Source
══════════════════════════════

EVERY WORK OF fiction, regardless of length or genre, is to some extent a kind of mystery offered to the reader; every work of fiction has its plot. Every work of fiction in some way troubles its reader, and tries to bring some form of solace, whether bitter or sweet. It is its own kind of question and its own kind of answer, taking the reader into itself as part of the fabric, part of the business that fiction has with the world.

This year is the sixty-fifth anniversary of Tove Jansson’s first Moomin book. One of the great treasures in my bookcase is a 1953 copy of a picture book called The Book about Moomin, Mymble and Little My. Moomintroll, in the course of carrying home a can of milk, helps Mymble to discover her lost sister, Little My. There is one episode per page, and the question is, will they find Little My and get the milk home to Mother? You are dealing with a page-turner, since each page ends with the question ‘What do you think happened then?’

Here is plot reduced to its simplest elements. Situation, character, danger, resolution. Not quite the regulation sometimes put forward: situation, complication, rising action, climax, falling action, denouement (which don’t have to happen in that order). But near enough. You get the question and the tension as the answer comes in steps, as new dangers are put in the way. In case you are wondering, they do get home safely, but unfortunately the milk has curdled. As a cute coda, Mother says they will have strawberry juice instead. Always, as it happens.

It is the repetition of the question ‘What do you think happened then?’ that often comes back to me when I am thinking about plot in fiction. Because I love the way the reader is involved in the business of it all. And in this particular story, the reader is constantly taken by surprise and thrown off balance by the trademark Jansson mixture of mild terrors and delicious, whimsical beauty.

I often find it difficult, analysing fiction in hindsight, to separate plot from other elements, such as character and situation. It is even more difficult when I am the creator of the story, on the other side of the business, to separate them during the process of writing the work. I sometimes talk to groups who are studying the art of writing fiction, and I find that frequently there is a deep-seated notion that fiction writers begin by writing an outline of the plot of their short story or novel. Perhaps some writers do this, and do it successfully, but I am inclined to agree with Stephen King who, in On Writing (2000), expresses a strong opposition to this view. And I think there is much for a student to lose by trying to begin with a plot outline. When the work is finished, it will be possible to look back on it and analyse the plot, if that is something required by teachers and supervisors. But not before.

Stephen King speaks of writing fiction as the act of digging out fossils, discovering part of an ‘undiscovered, pre-existing world’. He is vehement, saying that to make plot outlines is ‘clumsy, mechanical, anti-creative’. He points out that writing fiction is not a fully conscious and mechanical process, that much of what goes on is located in the writer’s unconscious.

But it is also useful and instructive for a reader (and a prospective writer) to analyse the plots of fiction when the fiction is complete. Hold up the fossil to the light. I mean, you can analyse the things you read, and I also think that in doing so you can gain insight and inspiration for your own Kingean excavations of the fossils from that pre-existing world.

══════════════════════════════

Record list
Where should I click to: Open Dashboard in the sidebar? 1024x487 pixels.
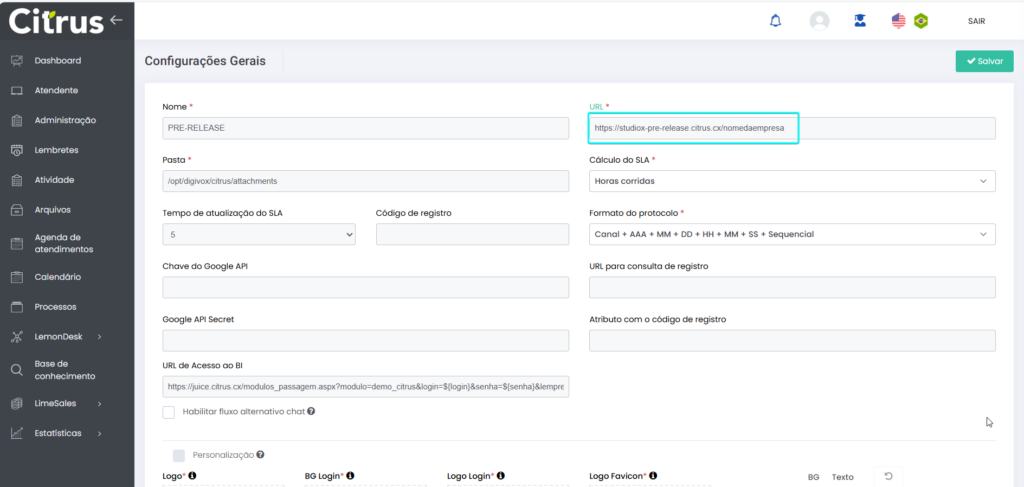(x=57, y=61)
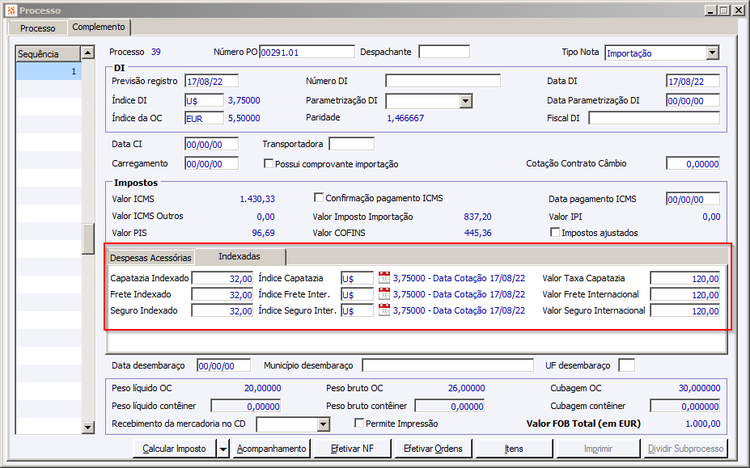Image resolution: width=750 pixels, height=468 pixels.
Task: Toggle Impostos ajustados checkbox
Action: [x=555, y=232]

══════════════════════════════

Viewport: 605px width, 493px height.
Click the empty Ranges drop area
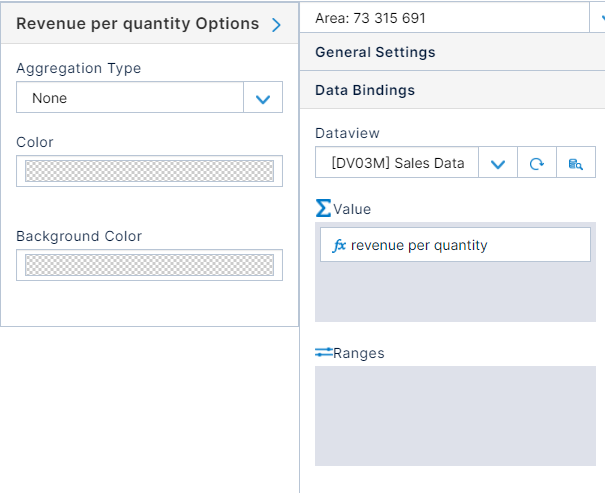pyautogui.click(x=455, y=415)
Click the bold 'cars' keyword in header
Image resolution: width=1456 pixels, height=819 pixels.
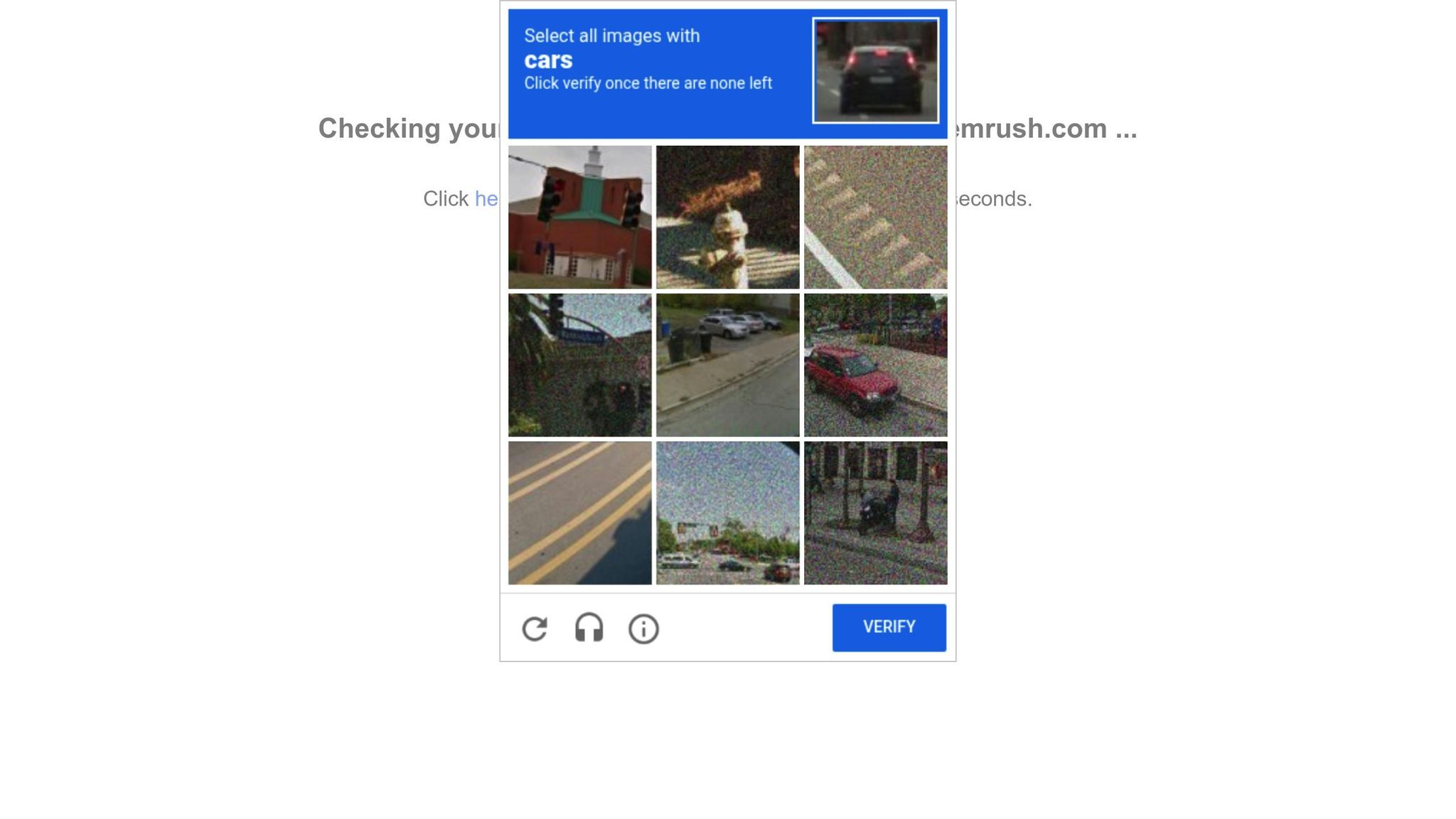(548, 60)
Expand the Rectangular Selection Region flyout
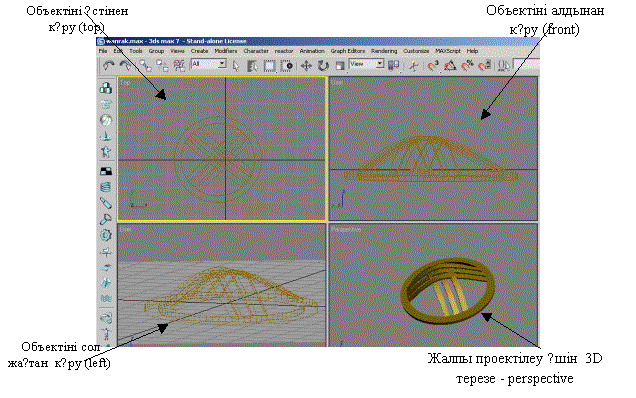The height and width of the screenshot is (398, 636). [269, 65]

══════════════════════════════

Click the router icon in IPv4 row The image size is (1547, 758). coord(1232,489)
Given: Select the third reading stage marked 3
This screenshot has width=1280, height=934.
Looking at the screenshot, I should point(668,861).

══════════════════════════════

To be done
Put this sentence from the essay on plot in fiction into French: "He points out that writing fiction is not a fully conscious and mechanical process, that much of what goes on is located in the writer’s unconscious." None of the lines above are needed for what comes next.

Correct response
Il souligne que l’écriture de fiction n’est pas un processus entièrement conscient et mécanique, et qu’une grande partie de ce qui s’y joue se situe dans l’inconscient de l’écrivain.